→ **Information given**:
________________

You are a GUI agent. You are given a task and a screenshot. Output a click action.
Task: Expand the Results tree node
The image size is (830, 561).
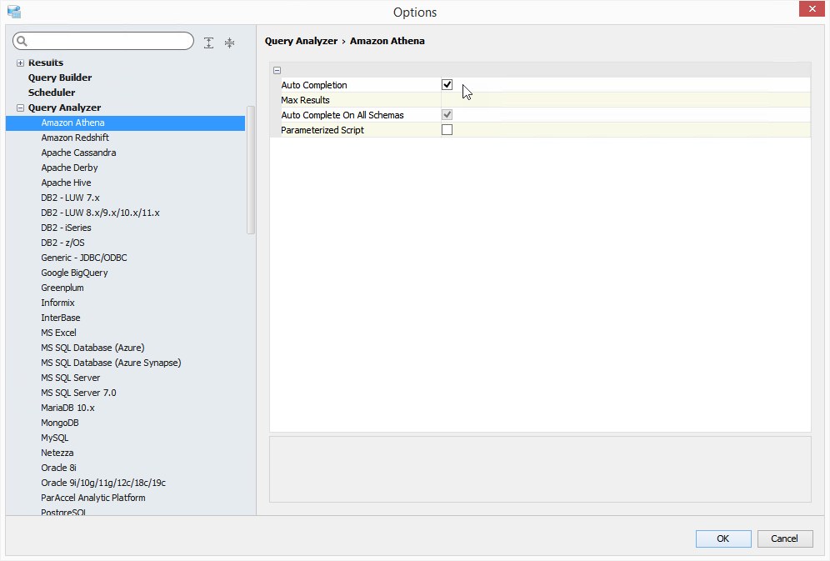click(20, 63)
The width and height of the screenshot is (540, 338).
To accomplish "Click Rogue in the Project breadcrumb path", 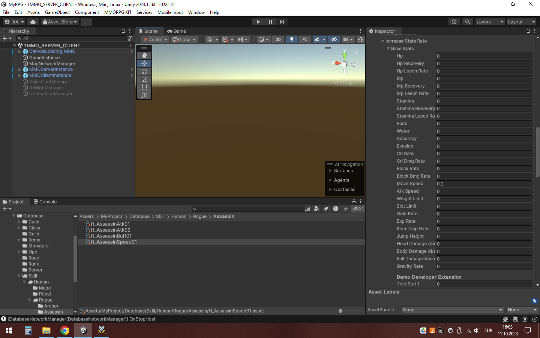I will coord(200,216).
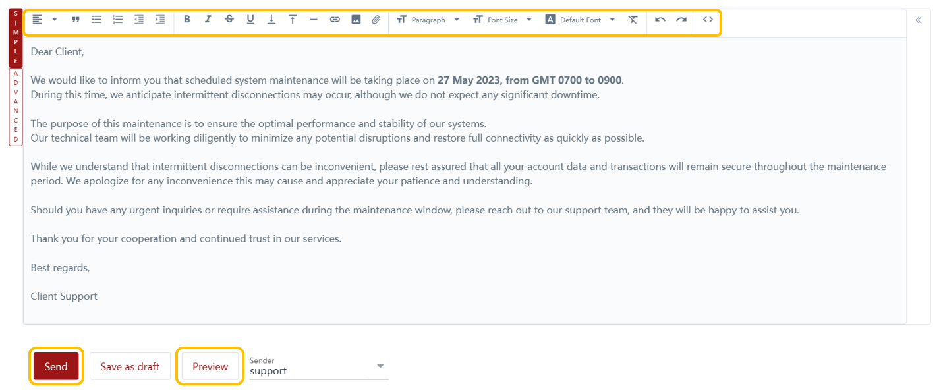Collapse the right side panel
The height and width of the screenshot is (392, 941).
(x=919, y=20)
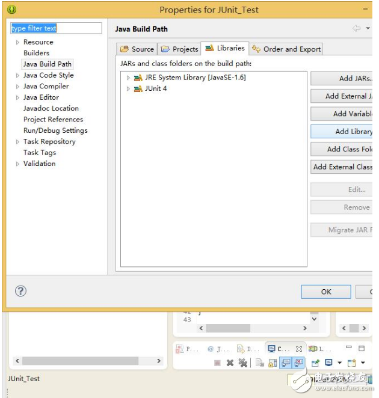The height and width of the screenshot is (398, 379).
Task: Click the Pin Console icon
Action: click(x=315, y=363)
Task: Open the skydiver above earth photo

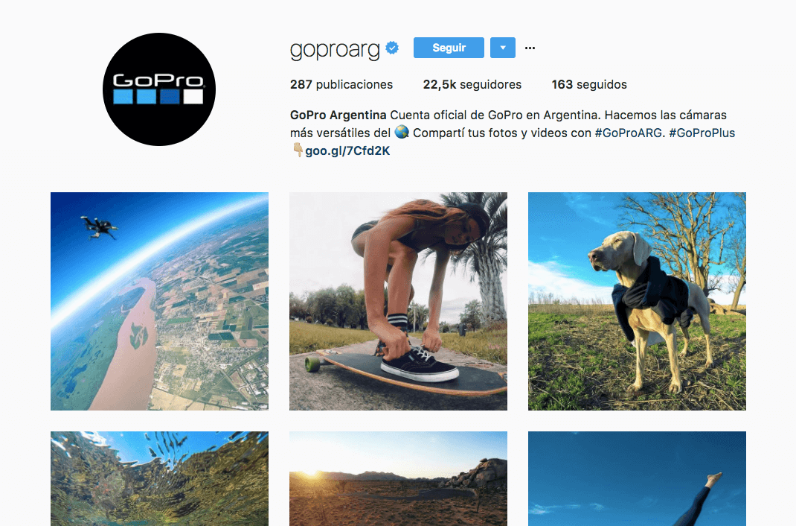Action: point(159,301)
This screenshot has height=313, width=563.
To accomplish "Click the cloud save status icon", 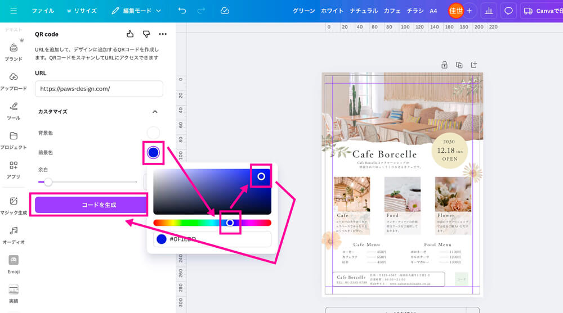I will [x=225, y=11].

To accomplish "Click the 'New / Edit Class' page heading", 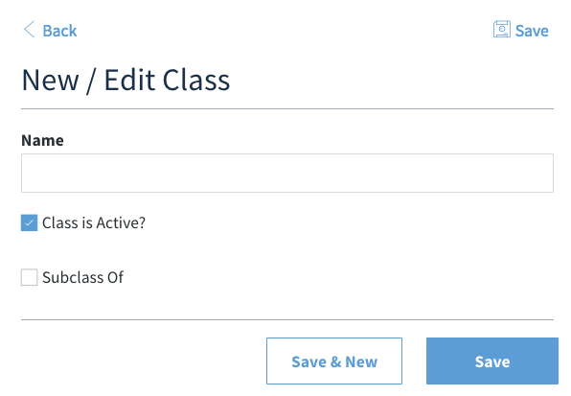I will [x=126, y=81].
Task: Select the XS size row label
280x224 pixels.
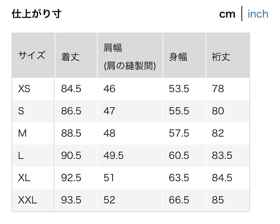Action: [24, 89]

________________

→ **Description of the task**:
Only the lines from the top of the material through the line containing "The width and" should be written out, exactly and without pictures.

→ **Written solution**:
You are a GUI agent. You are given a task and a screenshot. Output a click action.
Task: Expand the Results tree node
The image size is (830, 561).
click(20, 63)
The width and height of the screenshot is (540, 338).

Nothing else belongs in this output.